Hört zu, Freunde, ihr müsst euch der Wahrheit stellen: ihr werdet nie reich. Die Chance ist 1 zu eine Million. Ihr werdet nicht nur nicht reich, ihr werdet euch vielmehr den Rest eures Lebens den Hintern aufreißen, nur um euer Kabelfernsehen zu bezahlen und den Kunst- und Musikunterricht für eure Kinder, die auf eine öffentliche Schulen gehen, wo diese Kurse früher umsonst waren. Und alles wird nur noch schlimmer.
Und gerade die unteren Gesellschaftsschichten sind aufgrund der Hoffnungs- und Perspektivenlosigkeit immer eine Brutstätte destruktiver Ideen - und je breiter die Schichte, umso verbreiterter auch die Ideen.

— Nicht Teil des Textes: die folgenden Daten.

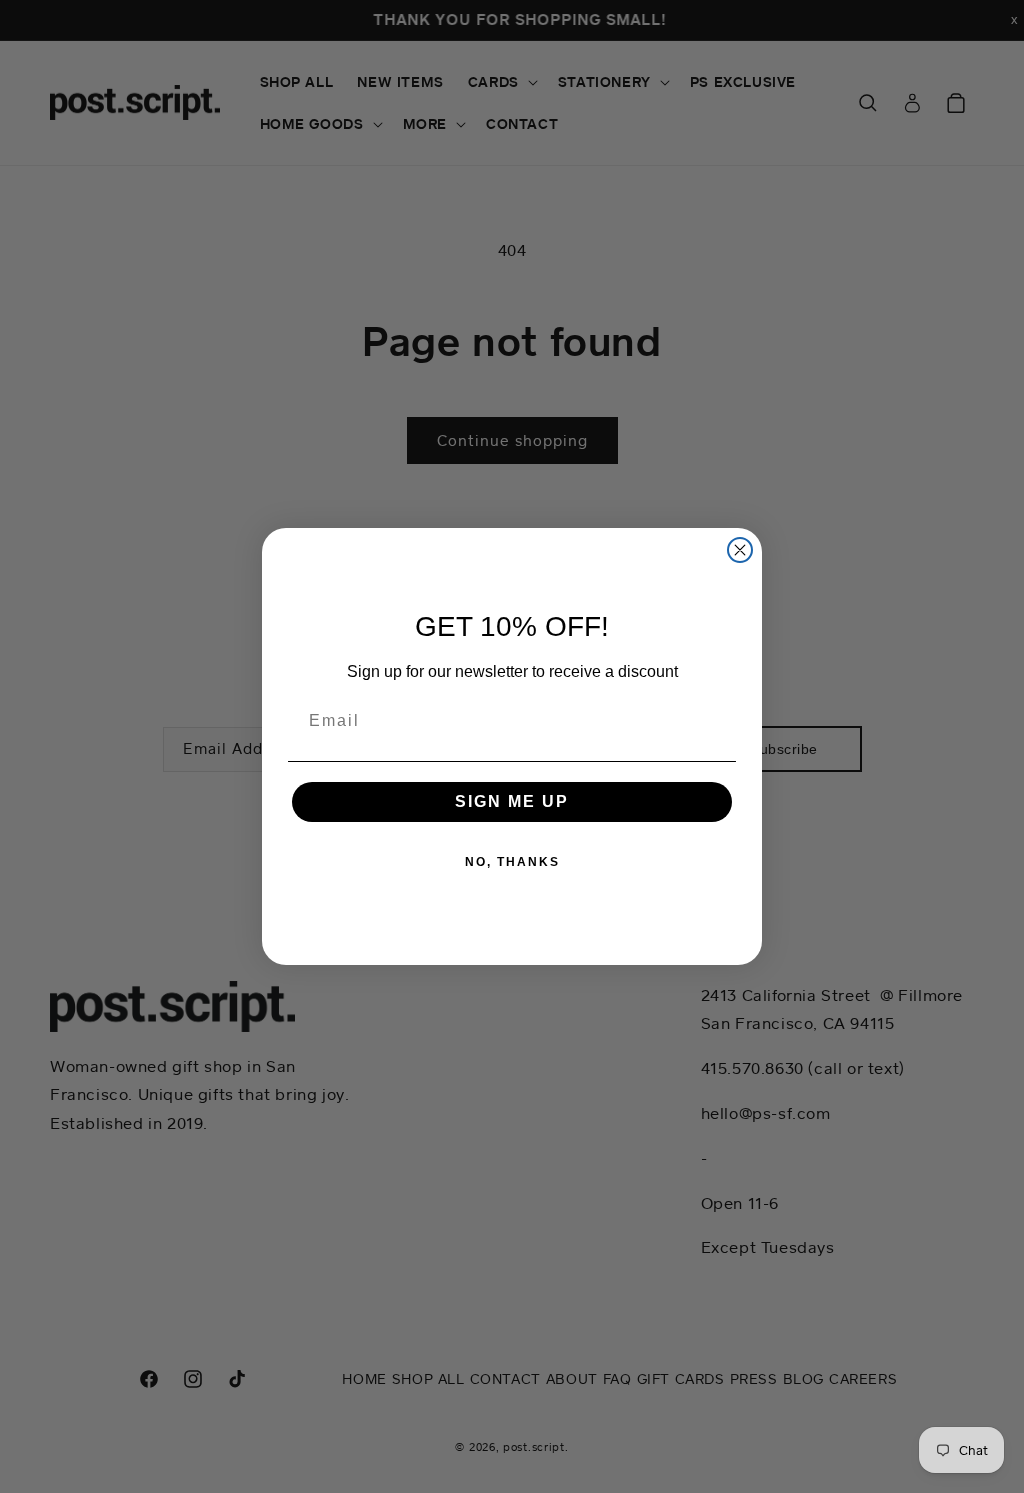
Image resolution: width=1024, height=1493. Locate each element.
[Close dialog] (740, 550)
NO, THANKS (512, 862)
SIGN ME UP (512, 801)
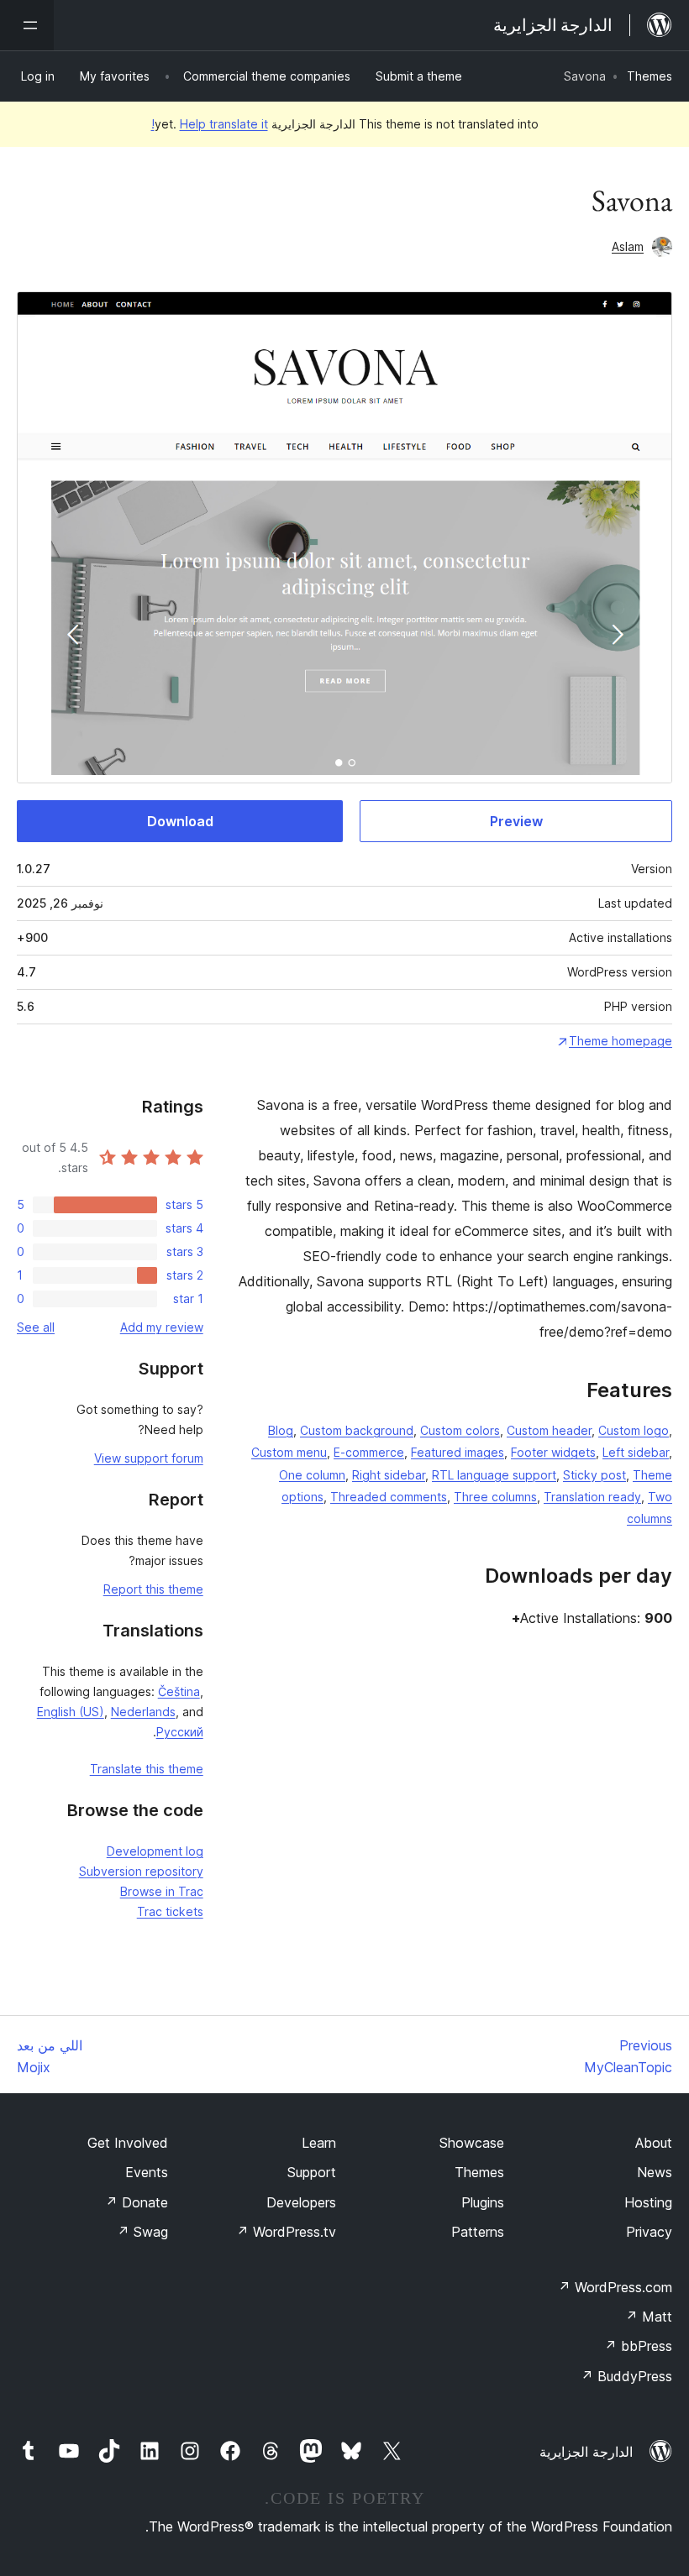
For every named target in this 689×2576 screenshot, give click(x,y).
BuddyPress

3) Arbeitslosigkeit und "working poor":
Quote
"Die amerikanische Doktrin, dass harte Arbeit Armut heilt", funktioniere nicht mehr wie einst. Die Distanz zwischen den Schichten, ohnehin größer als in Europa, wachse - und der soziale Aufstieg sei oft unmöglich, selbst für die Fleißigen. Über 42 Millionen US-Bürger gelten offiziell als arm, zuletzt mit leicht steigender Tendenz. (über das Buch "The working poor" von Pulitzer-Preisträger David Shipler
Wenn ein Gesellschaftsmodell vorgelebt wird, in dem nur die Reichen Macht haben, Geld als das wesentlichste Grundelement des Lebens und die gesellschaftliche Stellung allein über den Besitztum des Einzelnen definiert wird, und gleichzeitig es keine Chance gibt aus der Armut zu entfliehen bzw. gesellschaftlich aufzusteigen - dann ist es nur noch ein kleiner Schritt zur Korruption.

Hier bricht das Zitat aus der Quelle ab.